Cercando palm su google

Cercando palm su google

Cercando nel web un nuovo screensaver, si perde di solito entro i primi 20-25 secondi, la memoria di quella che all’inizio sarebbe stata la nostra preferenza nella scelta del sogetto. Tanto può l’attraente numero di immagini proposte dal web. Quello che ne può venire fuori è impietoso.

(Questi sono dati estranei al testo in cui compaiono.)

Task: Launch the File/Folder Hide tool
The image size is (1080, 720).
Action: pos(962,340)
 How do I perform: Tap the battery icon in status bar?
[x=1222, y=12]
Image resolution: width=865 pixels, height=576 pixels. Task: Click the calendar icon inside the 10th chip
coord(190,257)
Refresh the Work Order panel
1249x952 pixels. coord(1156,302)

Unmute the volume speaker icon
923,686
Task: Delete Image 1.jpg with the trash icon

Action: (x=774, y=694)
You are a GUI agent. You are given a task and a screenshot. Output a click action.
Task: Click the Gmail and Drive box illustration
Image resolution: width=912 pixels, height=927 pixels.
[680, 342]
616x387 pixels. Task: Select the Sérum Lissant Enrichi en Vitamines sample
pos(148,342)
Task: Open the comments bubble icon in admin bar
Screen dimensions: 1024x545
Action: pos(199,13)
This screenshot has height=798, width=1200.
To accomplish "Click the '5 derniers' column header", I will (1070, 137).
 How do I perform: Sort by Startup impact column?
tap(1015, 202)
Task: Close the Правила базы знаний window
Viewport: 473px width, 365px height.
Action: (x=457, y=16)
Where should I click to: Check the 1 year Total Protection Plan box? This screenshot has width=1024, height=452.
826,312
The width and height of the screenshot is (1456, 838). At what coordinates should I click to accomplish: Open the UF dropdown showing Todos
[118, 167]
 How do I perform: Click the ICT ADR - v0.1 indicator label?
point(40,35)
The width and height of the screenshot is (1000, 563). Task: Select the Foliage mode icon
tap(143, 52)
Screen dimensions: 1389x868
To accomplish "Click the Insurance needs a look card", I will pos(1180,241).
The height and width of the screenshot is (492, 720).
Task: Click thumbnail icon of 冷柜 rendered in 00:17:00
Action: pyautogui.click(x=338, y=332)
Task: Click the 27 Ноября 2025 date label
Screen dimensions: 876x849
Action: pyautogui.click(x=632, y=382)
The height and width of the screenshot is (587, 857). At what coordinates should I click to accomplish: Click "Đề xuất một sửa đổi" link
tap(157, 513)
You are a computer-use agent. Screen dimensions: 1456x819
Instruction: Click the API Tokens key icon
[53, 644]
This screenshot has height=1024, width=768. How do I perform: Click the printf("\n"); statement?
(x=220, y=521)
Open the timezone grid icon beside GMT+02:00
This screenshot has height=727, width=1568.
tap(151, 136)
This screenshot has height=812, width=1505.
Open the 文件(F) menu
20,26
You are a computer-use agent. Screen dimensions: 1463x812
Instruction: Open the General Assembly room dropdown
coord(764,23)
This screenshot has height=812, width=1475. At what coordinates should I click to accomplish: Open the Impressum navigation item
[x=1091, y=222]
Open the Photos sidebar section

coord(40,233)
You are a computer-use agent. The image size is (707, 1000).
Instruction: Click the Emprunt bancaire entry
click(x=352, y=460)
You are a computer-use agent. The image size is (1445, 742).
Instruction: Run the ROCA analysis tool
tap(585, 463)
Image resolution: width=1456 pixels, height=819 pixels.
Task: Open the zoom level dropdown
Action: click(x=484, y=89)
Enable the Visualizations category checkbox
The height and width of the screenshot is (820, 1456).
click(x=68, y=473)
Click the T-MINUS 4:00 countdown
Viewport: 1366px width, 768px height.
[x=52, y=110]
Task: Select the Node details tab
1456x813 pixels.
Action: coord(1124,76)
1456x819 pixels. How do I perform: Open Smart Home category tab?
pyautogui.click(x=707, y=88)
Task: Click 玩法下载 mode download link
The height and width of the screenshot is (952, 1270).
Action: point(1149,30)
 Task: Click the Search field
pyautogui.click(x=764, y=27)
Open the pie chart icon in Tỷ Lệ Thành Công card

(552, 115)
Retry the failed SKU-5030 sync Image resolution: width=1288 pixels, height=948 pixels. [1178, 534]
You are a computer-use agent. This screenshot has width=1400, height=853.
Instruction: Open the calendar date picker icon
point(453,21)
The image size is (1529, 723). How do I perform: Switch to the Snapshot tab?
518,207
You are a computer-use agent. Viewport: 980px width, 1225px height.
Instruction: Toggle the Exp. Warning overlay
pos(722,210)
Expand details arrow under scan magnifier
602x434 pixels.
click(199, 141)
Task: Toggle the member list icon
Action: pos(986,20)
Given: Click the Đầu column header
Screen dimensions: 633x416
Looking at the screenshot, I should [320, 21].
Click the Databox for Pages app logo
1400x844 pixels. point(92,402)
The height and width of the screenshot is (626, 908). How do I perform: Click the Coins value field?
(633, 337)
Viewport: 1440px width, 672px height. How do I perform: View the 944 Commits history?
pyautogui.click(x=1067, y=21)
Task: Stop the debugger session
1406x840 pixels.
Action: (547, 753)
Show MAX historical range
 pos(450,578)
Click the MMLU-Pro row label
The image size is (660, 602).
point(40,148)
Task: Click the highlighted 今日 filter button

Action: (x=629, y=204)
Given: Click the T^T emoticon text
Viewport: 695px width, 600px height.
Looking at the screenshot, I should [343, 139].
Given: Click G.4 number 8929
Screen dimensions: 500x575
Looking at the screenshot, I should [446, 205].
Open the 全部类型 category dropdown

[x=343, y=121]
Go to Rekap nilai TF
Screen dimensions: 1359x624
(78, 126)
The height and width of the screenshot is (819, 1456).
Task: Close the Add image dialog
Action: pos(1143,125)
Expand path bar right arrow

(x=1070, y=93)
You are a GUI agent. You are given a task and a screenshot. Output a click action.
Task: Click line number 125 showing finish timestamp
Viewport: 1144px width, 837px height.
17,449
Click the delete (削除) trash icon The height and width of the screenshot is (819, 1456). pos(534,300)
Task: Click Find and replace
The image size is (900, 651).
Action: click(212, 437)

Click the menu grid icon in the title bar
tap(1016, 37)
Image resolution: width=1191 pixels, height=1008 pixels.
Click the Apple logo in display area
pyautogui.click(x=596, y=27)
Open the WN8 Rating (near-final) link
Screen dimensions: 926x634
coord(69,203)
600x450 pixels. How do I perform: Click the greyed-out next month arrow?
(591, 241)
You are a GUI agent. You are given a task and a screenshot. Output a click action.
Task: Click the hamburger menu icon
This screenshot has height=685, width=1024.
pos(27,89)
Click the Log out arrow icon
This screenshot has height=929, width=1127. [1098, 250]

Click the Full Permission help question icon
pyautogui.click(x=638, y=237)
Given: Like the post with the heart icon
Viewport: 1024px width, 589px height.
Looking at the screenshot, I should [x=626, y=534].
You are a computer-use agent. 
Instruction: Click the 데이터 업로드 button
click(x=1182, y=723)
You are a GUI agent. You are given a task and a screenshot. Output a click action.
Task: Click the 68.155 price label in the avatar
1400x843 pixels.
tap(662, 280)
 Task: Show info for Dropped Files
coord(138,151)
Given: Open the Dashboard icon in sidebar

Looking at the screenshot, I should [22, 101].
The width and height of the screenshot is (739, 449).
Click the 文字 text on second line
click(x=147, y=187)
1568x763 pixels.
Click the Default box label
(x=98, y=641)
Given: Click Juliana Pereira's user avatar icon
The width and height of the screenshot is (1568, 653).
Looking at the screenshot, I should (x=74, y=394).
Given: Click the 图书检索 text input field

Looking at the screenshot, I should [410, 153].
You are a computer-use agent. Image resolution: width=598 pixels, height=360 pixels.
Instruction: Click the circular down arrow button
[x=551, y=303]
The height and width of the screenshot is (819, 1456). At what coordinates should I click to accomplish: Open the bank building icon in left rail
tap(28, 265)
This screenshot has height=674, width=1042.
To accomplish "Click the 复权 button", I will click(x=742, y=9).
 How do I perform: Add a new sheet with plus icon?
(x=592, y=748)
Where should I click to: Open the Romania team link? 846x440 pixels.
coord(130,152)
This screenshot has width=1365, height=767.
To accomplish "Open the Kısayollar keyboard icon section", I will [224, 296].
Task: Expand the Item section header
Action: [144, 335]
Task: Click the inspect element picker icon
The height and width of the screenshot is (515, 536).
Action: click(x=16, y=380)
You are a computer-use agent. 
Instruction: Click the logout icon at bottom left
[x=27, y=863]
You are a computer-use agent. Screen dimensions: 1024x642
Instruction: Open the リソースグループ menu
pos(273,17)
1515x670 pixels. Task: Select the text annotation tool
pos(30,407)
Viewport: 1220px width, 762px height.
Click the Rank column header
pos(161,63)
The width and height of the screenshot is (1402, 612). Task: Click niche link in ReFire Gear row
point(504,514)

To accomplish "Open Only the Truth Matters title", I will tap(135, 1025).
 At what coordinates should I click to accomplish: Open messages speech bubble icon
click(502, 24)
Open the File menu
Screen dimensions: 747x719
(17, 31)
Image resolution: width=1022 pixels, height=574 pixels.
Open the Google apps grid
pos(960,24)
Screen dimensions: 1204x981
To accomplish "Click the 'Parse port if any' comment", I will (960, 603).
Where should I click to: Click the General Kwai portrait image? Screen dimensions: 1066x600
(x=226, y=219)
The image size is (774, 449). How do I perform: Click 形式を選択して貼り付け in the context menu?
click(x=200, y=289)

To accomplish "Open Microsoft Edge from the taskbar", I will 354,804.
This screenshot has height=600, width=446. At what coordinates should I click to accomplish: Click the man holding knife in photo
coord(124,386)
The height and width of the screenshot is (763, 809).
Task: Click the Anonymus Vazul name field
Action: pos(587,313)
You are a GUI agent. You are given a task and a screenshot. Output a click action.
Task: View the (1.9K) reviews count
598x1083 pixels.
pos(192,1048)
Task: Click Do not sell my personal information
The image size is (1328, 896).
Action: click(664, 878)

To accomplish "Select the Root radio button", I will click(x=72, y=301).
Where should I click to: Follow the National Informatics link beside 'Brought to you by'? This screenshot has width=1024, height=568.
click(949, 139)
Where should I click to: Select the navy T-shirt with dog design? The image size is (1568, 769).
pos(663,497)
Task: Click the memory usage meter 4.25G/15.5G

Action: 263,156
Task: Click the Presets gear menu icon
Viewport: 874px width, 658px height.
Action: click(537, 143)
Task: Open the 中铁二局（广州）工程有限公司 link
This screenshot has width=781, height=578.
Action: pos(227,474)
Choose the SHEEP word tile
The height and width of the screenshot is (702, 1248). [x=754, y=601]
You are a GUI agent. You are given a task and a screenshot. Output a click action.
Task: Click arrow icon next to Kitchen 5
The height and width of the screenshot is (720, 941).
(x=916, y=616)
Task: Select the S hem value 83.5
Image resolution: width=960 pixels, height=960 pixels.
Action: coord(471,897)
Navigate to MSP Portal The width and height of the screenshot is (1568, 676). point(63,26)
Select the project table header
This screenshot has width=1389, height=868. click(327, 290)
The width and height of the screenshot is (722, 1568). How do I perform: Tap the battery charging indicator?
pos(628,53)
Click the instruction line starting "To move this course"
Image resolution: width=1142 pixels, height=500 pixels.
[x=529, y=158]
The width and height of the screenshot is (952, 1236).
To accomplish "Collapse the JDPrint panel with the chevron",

A volte dimentichiamo persino di dover condividere il computer con altri occhi per forza di situazioni e chi ne fa le spese sono i nostri colleghi di lavoro o i nostri familiari, che si vedono lanciare trucidi sguardi da Marilyn Manson in tutta la sua veracità rockettesca ogni santo giorno, all’accensione dell’apparecchio.

Eppure c’è ancora della nobiltà, nel fatto che si tratti, al di là di giudizi e opinioni, sempre di un genere musicale. La colpa in questi casi, comunque e in parte nostra e in parte appunto, della consistente e innumerevole massa di offerta di immagini che in qualche modo si collegano per assonanza o argomento, a quella che stavamo cercando.

Ma di chi è la “colpa” se volessimo solo cercare delle palme, come sfondo del nostro desktop e ci trovassimo di fronte ad un inusitato numero di palmari, ovvero dei telefonini digitali? Perchè è questa la realtà. digitando la parola in google la parola Palm, questo sarebbe lo scenario di fronte a cui ci troveremmo…non il vegetale che tanto abbiamo imparato ad amare ne “Il libro nella Giungla”, non gli ammenicoli che infestano i viali della Jolla, California, non gli alberi esotici, alla cui vista, in una grigia giornata di inverno, tornano alla memoria estati come promesse lontane. Solo un palmare. Al massimo ci potrebbe ricordare che siamo al lavoro e non in vacanza. Che ci stiamo guadagnando lo stipendio per comprarcene uno. Che invece di stare su internet dovremmo lavorare. Insomma nessuna delle evocative promesse che solo un fresco arbusto di palma di tre metri alla luce del sole su un oceano azzuro ci può regalare. Pensiamo in fondo che questo possa accadere solo oggi e solo nel paroliere fiscale del web che cerca, senza anima, attraverso un calcolo di vicinanza di temi e di suoni, un legame che in natura, anche quella vegetale, non esisterebbe. Vi preghiamo di segnalarci se in alcun modo le vostre ricerche speranzose di un termine che originariamente avreste associato ad un’immagine ben precisa, siano state in qualche modo tradite da questo sistema. Non potremmo fare molto, ma come fedeli amanti della parola, avrete tutta la nostra comprensione.